==== Extract provided ====

A native of Split, Croatia, from the central Veli Varoš quarter, Stipica passed Hajduk Split's academy, gaining his first senior appearances on loan at Hajduk's third-tier feeder team at the time, GOŠK Kaštel Gomilica, at the age of 17.

He made his Prva HNL debut a few weeks before his 19th birthday, in a 5–2 away win against NK Croatia Sesvete on 5 May 2010. With the likes of Danijel Subašić, Vjekoslav Tomić, Goran Blažević, and Lovre Kalinić in front of him, however, he spent the following few seasons either as third-choice goalkeeper or on loan in various second- and third-tier teams.

He got more playing time in the 2013–14 season, after first-choice keeper Lovre Kalinić got injured, but was injured in turn, missing the season's end. Stipica started the 2014–15 season as first-choice keeper, but conceded his place to the recovered Kalinić after some time.

He injured his right knee in October 2014, missing out on the rest of the season, which prompted the signing of Marko Ranilović at mid-season. Stipica signed with Bulgarian club CSKA Sofia in June 2018, where he saw limited action, being the second choice goalkeeper to Vytautas Černiauskas, and left the team in May 2019, after the end of the season.

==Personal life==
Stipica studied law at the University of Split.

====

According to the passage about Stipica, which club did he sign with in June 2018? The lines after this have nothing to do with the passage about Stipica.

==== Data supplied ====

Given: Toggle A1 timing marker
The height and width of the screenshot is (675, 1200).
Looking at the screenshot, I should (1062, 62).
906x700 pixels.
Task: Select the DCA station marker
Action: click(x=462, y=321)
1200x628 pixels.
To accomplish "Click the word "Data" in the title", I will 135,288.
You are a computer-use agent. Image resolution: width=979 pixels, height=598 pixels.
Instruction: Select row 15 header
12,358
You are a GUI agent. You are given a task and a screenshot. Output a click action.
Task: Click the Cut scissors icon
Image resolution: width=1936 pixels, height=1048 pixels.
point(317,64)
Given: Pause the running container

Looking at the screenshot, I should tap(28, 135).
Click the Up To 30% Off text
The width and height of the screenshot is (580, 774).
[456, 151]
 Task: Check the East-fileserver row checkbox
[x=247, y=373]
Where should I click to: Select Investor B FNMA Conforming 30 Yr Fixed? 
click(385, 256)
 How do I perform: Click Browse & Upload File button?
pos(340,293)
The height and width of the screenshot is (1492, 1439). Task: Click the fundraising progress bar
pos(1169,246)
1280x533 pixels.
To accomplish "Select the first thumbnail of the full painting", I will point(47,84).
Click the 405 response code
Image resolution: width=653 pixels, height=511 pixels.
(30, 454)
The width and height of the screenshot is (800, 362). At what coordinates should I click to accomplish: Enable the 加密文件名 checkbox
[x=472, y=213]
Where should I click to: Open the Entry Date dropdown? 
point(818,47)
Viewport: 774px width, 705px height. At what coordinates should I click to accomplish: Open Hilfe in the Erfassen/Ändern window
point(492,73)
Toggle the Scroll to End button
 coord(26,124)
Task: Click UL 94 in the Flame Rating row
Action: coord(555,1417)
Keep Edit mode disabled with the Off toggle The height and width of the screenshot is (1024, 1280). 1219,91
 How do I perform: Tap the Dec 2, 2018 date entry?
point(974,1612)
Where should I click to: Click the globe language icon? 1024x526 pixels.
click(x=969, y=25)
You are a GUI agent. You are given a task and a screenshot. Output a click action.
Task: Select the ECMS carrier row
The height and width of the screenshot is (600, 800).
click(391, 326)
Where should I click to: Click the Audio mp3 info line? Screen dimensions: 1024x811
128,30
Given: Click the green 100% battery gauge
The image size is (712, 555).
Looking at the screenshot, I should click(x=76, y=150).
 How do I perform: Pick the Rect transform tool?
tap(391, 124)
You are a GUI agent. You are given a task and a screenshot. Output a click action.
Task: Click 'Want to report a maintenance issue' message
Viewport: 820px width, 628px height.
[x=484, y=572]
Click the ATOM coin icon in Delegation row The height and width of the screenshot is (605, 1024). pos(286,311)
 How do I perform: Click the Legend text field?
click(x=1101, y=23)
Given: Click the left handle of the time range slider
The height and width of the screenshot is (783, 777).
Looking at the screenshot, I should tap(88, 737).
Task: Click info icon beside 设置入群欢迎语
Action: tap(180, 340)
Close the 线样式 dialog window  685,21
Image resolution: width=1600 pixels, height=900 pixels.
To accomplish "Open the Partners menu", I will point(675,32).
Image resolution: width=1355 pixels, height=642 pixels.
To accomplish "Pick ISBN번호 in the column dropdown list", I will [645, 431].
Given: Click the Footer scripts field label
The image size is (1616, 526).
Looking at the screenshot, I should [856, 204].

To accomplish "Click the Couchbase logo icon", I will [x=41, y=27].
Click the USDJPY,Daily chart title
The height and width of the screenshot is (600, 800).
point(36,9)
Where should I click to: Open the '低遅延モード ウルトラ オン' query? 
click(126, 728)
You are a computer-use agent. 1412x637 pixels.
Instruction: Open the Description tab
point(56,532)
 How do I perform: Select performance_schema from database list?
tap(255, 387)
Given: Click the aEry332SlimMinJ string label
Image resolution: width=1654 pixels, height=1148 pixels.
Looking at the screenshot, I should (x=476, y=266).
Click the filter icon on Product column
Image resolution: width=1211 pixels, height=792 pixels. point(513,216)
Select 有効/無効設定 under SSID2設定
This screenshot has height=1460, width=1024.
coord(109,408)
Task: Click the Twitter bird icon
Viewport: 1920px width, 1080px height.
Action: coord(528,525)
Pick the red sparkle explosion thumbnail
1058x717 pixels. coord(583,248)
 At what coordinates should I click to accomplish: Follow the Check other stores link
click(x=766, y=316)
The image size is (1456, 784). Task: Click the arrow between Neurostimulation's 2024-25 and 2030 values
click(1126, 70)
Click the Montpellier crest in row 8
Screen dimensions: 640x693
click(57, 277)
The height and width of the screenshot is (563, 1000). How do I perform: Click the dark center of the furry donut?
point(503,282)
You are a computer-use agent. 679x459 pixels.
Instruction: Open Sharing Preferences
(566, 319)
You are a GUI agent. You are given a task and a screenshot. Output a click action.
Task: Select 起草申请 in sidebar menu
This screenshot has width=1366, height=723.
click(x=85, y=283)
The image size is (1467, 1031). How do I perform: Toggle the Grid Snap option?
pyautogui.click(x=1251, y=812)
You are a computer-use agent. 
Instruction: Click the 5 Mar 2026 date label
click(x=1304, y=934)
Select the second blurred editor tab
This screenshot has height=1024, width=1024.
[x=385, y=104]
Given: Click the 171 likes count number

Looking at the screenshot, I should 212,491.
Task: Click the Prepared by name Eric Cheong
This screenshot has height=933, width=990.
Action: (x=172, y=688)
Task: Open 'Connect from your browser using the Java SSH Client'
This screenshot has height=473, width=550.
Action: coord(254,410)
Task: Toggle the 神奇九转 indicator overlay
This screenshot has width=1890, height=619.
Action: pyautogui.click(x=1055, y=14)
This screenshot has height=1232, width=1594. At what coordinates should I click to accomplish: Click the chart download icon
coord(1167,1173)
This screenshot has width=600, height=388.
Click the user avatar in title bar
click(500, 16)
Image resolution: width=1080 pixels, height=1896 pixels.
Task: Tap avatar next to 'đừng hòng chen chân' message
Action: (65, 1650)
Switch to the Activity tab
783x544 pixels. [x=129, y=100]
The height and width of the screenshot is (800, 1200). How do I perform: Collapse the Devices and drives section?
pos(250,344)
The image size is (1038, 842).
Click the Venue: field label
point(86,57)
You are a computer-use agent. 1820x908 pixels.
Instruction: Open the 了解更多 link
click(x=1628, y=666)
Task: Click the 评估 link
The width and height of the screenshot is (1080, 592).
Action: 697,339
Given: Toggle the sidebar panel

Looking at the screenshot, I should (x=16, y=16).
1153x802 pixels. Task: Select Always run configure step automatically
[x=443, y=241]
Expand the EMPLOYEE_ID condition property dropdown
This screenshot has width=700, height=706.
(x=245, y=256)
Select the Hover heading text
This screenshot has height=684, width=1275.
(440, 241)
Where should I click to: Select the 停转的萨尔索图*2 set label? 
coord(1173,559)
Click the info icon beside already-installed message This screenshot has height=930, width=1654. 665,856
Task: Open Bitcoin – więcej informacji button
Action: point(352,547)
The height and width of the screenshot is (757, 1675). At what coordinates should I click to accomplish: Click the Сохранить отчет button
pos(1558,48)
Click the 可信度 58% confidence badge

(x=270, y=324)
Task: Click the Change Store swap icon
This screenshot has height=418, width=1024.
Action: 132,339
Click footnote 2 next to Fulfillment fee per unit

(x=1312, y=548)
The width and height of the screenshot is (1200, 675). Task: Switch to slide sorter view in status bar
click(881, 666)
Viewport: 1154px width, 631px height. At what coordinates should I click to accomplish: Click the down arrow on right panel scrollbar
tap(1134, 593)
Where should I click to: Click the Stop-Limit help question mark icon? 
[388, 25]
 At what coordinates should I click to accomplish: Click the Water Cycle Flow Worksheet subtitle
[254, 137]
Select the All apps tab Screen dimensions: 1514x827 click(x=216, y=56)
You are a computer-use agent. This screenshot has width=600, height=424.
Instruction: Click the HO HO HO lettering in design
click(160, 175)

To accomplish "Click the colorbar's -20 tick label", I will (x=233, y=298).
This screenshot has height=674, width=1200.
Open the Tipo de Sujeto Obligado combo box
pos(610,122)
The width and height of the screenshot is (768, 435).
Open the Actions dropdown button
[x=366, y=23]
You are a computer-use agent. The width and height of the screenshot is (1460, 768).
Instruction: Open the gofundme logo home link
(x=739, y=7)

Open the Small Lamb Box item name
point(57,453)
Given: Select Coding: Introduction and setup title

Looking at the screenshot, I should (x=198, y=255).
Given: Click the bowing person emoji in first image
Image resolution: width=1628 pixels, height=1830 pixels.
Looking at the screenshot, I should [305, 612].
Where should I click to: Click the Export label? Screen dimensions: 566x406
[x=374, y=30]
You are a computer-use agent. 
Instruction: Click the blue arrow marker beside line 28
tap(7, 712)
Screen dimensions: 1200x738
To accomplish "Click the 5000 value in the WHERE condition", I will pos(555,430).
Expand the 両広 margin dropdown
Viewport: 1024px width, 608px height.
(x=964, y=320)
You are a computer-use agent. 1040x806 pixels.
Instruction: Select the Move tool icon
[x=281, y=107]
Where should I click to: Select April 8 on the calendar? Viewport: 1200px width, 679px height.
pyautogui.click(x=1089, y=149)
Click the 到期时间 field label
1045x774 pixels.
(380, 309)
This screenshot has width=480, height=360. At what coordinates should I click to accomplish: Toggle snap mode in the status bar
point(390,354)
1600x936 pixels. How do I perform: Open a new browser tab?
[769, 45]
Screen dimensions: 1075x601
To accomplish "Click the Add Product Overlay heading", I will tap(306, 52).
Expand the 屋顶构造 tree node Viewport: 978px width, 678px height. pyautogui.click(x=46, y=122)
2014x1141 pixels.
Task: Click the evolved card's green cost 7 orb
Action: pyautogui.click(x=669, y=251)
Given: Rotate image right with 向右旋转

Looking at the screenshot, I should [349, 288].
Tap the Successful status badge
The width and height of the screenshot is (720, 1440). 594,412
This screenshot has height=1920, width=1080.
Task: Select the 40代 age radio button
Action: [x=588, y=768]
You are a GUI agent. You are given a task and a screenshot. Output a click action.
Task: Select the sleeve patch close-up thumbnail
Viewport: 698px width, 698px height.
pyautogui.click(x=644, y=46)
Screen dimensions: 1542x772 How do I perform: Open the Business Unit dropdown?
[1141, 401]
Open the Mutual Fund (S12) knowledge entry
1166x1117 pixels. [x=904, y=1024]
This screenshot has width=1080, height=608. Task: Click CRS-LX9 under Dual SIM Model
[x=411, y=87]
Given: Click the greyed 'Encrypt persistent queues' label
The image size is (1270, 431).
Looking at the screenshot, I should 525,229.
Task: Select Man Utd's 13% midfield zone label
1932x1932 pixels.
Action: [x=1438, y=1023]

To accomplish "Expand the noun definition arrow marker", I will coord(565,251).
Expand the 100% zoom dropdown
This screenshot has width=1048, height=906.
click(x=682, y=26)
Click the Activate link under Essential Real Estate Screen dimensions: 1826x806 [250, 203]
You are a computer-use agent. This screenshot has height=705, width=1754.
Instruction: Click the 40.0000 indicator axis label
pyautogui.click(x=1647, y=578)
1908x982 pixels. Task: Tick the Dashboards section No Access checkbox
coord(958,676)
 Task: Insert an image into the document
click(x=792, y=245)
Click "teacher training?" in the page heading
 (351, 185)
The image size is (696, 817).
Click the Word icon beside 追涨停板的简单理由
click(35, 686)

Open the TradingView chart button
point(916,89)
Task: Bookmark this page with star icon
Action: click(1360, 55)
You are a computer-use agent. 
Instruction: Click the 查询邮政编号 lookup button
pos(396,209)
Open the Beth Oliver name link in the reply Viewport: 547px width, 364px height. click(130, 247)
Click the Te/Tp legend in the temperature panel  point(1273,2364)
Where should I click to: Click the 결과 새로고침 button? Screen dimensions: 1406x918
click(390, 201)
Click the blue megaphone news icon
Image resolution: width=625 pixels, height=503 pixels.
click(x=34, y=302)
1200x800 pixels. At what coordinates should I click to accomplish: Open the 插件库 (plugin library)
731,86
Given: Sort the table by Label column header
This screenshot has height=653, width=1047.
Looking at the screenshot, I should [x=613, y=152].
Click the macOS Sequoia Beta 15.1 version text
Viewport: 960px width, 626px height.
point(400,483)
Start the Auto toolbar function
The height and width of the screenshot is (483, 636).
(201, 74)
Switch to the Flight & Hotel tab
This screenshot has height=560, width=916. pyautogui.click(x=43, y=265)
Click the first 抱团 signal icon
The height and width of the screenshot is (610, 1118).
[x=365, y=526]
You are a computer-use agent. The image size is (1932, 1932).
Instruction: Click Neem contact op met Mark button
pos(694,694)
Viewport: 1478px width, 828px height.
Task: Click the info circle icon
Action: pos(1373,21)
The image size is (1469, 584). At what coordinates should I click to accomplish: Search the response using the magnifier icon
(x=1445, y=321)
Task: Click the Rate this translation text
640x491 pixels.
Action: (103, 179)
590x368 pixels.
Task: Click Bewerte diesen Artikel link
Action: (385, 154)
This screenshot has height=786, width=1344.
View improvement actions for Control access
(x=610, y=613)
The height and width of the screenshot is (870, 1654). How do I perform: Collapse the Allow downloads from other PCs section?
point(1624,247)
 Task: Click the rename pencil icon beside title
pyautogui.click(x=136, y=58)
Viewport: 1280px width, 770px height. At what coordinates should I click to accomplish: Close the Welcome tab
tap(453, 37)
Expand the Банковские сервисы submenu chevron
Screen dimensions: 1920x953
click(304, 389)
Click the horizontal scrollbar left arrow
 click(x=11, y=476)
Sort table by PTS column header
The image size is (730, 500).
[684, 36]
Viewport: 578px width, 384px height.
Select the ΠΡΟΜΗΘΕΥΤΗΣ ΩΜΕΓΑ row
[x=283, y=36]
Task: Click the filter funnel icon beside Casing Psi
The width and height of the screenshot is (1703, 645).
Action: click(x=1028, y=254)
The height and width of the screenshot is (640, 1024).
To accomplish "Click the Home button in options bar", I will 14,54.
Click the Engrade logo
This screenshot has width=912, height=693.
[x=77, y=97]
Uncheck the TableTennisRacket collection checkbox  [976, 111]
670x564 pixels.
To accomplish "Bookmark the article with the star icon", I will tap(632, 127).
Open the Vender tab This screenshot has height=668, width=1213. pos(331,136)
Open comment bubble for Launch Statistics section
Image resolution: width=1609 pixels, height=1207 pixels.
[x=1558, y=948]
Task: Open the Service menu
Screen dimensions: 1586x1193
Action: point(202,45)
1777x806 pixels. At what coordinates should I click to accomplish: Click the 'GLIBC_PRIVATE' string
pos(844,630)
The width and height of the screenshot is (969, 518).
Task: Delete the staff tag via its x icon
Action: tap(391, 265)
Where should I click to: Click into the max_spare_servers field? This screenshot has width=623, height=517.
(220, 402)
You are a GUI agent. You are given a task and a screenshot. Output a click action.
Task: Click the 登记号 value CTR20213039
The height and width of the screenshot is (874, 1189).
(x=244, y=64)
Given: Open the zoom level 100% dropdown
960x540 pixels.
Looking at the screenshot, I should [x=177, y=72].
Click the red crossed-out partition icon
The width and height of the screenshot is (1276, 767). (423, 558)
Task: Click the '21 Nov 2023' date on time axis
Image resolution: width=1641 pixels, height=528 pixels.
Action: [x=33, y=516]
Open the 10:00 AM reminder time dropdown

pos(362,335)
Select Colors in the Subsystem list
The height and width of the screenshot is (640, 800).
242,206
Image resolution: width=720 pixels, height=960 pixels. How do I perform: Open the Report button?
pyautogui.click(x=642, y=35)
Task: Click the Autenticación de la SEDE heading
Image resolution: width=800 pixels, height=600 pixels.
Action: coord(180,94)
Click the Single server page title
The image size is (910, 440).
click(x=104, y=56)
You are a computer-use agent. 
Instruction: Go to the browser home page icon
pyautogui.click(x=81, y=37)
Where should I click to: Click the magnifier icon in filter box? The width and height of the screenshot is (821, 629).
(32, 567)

====

*Answer section*.
He signed with the Bulgarian club CSKA Sofia.